Aim of the task
The first line of the data below and every line after it, through the one with "Keyboard Shortcuts (207, 2524)", must be transcribed without change.

[Extracted records]
○ ○ ○

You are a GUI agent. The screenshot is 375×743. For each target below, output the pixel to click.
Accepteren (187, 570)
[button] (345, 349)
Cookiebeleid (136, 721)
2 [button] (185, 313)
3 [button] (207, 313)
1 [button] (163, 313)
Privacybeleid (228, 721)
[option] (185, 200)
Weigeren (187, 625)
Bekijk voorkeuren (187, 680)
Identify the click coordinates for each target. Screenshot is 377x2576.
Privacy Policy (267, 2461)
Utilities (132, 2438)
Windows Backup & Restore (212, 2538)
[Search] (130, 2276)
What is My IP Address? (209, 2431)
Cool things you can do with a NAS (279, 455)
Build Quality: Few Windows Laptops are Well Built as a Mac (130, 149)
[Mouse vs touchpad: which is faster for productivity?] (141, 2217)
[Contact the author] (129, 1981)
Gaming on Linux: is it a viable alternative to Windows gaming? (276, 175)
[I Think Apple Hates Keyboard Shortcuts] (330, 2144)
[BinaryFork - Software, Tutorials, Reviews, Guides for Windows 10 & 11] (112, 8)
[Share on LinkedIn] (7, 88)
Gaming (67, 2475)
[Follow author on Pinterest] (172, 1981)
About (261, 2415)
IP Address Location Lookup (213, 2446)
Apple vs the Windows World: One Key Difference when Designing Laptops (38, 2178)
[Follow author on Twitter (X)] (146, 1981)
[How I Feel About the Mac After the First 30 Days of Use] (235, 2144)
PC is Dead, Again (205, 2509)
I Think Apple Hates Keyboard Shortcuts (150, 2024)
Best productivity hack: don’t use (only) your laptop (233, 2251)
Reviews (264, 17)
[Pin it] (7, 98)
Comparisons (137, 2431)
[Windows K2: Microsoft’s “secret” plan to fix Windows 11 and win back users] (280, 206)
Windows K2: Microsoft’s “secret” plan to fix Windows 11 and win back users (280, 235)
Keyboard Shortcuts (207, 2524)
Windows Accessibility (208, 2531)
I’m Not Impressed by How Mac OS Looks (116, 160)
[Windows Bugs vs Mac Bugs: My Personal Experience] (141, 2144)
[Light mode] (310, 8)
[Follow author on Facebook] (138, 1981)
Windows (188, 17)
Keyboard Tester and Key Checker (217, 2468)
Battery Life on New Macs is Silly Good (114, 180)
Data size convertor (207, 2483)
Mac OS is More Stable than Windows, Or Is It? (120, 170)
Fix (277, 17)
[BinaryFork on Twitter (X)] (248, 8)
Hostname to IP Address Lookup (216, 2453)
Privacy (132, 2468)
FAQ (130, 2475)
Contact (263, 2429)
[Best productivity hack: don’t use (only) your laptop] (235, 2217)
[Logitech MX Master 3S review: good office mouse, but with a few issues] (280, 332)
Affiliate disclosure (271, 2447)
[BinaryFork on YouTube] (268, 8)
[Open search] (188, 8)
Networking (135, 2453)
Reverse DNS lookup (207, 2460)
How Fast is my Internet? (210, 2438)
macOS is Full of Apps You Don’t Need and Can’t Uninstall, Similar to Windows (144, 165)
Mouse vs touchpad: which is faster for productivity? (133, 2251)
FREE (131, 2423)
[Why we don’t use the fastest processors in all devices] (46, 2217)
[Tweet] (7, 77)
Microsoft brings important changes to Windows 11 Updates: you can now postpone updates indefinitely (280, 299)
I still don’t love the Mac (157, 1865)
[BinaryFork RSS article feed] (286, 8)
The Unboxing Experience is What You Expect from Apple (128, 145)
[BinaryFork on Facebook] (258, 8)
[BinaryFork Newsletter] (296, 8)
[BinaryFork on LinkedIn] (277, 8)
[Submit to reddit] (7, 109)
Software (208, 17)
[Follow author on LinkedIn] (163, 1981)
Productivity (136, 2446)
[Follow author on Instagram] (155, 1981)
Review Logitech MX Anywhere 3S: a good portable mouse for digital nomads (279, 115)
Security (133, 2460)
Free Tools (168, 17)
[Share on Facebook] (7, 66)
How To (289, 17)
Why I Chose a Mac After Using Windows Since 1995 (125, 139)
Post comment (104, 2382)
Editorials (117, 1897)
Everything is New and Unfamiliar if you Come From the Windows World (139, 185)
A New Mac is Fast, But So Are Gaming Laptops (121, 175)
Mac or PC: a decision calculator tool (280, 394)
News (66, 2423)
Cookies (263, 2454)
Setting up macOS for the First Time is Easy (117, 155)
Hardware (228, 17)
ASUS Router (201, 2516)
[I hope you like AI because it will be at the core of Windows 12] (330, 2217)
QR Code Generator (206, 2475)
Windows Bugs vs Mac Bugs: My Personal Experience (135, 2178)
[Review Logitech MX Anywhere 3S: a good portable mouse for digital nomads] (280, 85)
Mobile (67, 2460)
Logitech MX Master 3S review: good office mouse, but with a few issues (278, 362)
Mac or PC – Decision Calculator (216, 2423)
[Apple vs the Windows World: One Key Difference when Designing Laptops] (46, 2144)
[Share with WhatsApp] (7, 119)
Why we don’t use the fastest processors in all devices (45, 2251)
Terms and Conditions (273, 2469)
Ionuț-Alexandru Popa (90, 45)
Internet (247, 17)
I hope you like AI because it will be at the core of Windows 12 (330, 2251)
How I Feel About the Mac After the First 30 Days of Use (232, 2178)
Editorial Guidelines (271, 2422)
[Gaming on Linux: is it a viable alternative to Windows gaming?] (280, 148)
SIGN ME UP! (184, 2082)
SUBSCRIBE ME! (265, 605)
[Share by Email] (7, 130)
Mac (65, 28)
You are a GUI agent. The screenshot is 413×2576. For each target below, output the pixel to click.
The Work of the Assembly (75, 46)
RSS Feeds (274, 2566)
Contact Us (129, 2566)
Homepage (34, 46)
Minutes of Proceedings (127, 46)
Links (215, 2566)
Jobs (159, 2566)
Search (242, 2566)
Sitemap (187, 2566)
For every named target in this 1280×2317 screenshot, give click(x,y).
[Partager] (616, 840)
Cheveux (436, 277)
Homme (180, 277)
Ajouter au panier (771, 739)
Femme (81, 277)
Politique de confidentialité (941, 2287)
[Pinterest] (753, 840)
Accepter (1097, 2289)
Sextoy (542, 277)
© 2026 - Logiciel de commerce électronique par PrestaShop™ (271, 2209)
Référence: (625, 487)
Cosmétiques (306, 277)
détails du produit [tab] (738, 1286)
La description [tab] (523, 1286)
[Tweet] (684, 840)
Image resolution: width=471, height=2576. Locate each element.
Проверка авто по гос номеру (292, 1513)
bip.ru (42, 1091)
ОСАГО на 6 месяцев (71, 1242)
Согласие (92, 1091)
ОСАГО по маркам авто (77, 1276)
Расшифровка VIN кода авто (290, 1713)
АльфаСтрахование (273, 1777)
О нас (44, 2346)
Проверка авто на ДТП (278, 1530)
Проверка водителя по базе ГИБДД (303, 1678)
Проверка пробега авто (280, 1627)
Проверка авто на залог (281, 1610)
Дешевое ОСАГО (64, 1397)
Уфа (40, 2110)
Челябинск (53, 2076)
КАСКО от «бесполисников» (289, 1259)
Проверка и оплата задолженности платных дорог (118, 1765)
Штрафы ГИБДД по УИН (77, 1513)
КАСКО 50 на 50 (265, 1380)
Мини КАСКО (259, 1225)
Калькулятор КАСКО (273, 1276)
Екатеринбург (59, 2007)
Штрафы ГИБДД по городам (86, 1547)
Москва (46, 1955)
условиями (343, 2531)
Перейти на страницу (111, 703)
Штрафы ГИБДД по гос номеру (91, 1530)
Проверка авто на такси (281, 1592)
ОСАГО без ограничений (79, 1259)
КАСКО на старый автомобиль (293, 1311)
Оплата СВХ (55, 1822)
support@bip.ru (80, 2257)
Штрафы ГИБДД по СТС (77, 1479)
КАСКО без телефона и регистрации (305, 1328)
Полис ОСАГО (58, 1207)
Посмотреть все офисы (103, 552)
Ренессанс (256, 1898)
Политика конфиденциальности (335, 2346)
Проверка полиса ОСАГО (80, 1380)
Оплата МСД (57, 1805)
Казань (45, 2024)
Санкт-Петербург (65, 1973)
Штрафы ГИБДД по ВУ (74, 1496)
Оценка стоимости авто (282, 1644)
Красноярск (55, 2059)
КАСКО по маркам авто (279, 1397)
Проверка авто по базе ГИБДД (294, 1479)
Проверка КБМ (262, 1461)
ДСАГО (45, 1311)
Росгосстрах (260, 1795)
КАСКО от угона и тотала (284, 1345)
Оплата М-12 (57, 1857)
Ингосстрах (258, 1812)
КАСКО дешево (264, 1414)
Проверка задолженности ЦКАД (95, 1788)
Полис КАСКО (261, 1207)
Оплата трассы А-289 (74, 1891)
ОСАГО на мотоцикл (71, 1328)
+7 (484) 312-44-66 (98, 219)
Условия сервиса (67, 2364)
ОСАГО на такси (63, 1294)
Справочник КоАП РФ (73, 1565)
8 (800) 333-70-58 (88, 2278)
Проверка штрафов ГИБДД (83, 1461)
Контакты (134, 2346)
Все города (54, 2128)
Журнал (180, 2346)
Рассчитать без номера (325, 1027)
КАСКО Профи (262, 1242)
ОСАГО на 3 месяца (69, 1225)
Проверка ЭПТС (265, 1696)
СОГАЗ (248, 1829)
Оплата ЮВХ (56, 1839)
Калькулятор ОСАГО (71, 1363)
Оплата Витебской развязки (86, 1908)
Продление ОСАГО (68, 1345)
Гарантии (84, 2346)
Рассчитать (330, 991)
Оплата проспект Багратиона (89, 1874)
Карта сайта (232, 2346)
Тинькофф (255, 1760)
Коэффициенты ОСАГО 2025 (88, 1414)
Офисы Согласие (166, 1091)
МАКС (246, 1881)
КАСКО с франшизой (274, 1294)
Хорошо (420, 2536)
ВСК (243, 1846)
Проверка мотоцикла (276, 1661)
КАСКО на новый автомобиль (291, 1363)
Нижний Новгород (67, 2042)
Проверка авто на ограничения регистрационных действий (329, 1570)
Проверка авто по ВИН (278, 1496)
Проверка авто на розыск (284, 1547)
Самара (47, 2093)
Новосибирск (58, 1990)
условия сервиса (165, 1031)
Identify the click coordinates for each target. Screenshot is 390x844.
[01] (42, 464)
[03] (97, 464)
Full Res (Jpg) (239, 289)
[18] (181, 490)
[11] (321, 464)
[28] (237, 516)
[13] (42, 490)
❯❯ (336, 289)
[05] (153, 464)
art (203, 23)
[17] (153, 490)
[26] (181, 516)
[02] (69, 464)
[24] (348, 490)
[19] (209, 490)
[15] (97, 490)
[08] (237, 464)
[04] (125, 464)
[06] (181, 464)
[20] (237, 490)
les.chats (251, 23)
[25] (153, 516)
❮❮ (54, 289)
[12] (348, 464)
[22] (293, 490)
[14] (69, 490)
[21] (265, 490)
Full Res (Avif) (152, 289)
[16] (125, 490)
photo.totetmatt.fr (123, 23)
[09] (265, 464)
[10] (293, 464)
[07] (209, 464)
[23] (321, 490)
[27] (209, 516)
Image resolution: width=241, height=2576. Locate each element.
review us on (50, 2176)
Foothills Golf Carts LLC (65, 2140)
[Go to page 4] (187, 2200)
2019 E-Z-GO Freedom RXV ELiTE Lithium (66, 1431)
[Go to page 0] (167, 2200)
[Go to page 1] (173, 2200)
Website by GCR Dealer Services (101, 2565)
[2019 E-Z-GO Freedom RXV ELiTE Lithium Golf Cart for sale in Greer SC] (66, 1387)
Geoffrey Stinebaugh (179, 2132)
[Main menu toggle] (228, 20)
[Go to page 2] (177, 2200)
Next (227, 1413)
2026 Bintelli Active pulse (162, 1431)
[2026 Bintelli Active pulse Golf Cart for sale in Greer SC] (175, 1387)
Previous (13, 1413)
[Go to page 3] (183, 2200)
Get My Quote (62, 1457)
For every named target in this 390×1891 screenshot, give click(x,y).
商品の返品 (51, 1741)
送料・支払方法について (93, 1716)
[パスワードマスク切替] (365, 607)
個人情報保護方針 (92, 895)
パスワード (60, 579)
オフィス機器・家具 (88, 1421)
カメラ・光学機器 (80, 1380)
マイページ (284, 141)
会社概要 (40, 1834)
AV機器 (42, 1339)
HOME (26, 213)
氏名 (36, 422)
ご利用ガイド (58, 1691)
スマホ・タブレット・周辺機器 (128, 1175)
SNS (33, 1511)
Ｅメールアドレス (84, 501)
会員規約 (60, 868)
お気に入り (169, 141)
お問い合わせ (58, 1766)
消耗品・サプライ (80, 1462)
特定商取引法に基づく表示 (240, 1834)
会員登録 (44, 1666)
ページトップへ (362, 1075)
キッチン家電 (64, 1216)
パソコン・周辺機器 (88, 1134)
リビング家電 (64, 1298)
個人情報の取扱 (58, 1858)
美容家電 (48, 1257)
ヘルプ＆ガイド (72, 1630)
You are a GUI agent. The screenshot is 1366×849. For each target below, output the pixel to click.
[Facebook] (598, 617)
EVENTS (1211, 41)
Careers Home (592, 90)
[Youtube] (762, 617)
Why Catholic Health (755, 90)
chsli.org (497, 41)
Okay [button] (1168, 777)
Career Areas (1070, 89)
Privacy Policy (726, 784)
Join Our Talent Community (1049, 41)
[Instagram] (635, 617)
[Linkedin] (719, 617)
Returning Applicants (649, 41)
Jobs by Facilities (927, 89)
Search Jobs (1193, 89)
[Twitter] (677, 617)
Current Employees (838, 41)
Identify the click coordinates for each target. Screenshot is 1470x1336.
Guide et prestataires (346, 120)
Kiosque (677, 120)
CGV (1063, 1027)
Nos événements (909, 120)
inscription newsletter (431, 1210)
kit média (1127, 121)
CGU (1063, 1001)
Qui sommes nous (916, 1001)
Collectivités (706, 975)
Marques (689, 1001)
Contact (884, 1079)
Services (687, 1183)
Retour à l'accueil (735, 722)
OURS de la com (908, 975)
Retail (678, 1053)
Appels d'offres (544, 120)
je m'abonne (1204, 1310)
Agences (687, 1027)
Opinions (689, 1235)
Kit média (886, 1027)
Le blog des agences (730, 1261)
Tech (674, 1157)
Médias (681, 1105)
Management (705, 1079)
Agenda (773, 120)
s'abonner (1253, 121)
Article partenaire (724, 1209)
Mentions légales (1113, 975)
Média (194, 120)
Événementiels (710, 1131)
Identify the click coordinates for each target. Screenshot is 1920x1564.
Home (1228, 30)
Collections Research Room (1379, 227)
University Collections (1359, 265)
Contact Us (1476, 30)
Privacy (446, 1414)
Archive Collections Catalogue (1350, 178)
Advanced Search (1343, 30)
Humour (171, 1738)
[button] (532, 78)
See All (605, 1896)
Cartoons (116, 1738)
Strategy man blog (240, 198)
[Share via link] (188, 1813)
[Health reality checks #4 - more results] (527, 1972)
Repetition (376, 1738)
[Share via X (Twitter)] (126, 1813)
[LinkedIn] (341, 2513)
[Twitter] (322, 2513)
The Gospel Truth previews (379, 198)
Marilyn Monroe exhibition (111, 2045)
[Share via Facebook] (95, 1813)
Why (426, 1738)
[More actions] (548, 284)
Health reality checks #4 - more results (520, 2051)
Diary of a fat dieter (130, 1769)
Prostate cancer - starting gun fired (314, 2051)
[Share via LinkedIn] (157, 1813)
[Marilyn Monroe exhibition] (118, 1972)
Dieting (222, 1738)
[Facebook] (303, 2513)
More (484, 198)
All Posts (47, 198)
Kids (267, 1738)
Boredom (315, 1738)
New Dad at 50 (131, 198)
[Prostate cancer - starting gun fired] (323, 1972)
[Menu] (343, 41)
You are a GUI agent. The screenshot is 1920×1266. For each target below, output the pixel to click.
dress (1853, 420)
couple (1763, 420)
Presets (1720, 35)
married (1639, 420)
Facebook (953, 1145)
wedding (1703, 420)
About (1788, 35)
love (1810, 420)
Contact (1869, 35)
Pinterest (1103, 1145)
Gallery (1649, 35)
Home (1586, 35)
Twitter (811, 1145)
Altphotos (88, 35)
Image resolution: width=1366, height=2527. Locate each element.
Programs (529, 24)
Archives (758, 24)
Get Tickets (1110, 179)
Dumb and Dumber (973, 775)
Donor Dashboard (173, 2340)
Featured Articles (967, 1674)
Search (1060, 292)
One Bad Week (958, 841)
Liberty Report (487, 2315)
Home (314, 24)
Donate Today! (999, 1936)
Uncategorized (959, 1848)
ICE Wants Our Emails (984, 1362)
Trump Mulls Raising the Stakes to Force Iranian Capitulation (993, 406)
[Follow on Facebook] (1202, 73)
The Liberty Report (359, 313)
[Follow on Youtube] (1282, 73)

○ ○ ○

Answer to the exercise
You are a GUI agent. The screenshot is 375×743. For each target below, output the pixel to click.
Accepteren (187, 570)
[button] (345, 349)
Cookiebeleid (136, 721)
2 [button] (185, 313)
3 [button] (207, 313)
1 [button] (163, 313)
Privacybeleid (228, 721)
[option] (185, 200)
Weigeren (187, 625)
Bekijk voorkeuren (187, 680)
Identify the click coordinates for each target. Screenshot is 377x2576.
Privacy Policy (267, 2461)
Utilities (132, 2438)
Windows Backup & Restore (212, 2538)
[Search] (130, 2276)
What is My IP Address? (209, 2431)
Cool things you can do with a NAS (279, 455)
Build Quality: Few Windows Laptops are Well Built as a Mac (130, 149)
[Mouse vs touchpad: which is faster for productivity?] (141, 2217)
[Contact the author] (129, 1981)
Gaming on Linux: is it a viable alternative to Windows gaming? (276, 175)
[I Think Apple Hates Keyboard Shortcuts] (330, 2144)
[BinaryFork - Software, Tutorials, Reviews, Guides for Windows 10 & 11] (112, 8)
[Share on LinkedIn] (7, 88)
Gaming (67, 2475)
[Follow author on Pinterest] (172, 1981)
About (261, 2415)
IP Address Location Lookup (213, 2446)
Apple vs the Windows World: One Key Difference when Designing Laptops (38, 2178)
[Follow author on Twitter (X)] (146, 1981)
[How I Feel About the Mac After the First 30 Days of Use] (235, 2144)
PC is Dead, Again (205, 2509)
I Think Apple Hates Keyboard Shortcuts (150, 2024)
Best productivity hack: don’t use (only) your laptop (233, 2251)
Reviews (264, 17)
[Pin it] (7, 98)
Comparisons (137, 2431)
[Windows K2: Microsoft’s “secret” plan to fix Windows 11 and win back users] (280, 206)
Windows K2: Microsoft’s “secret” plan to fix Windows 11 and win back users (280, 235)
Keyboard Shortcuts (207, 2524)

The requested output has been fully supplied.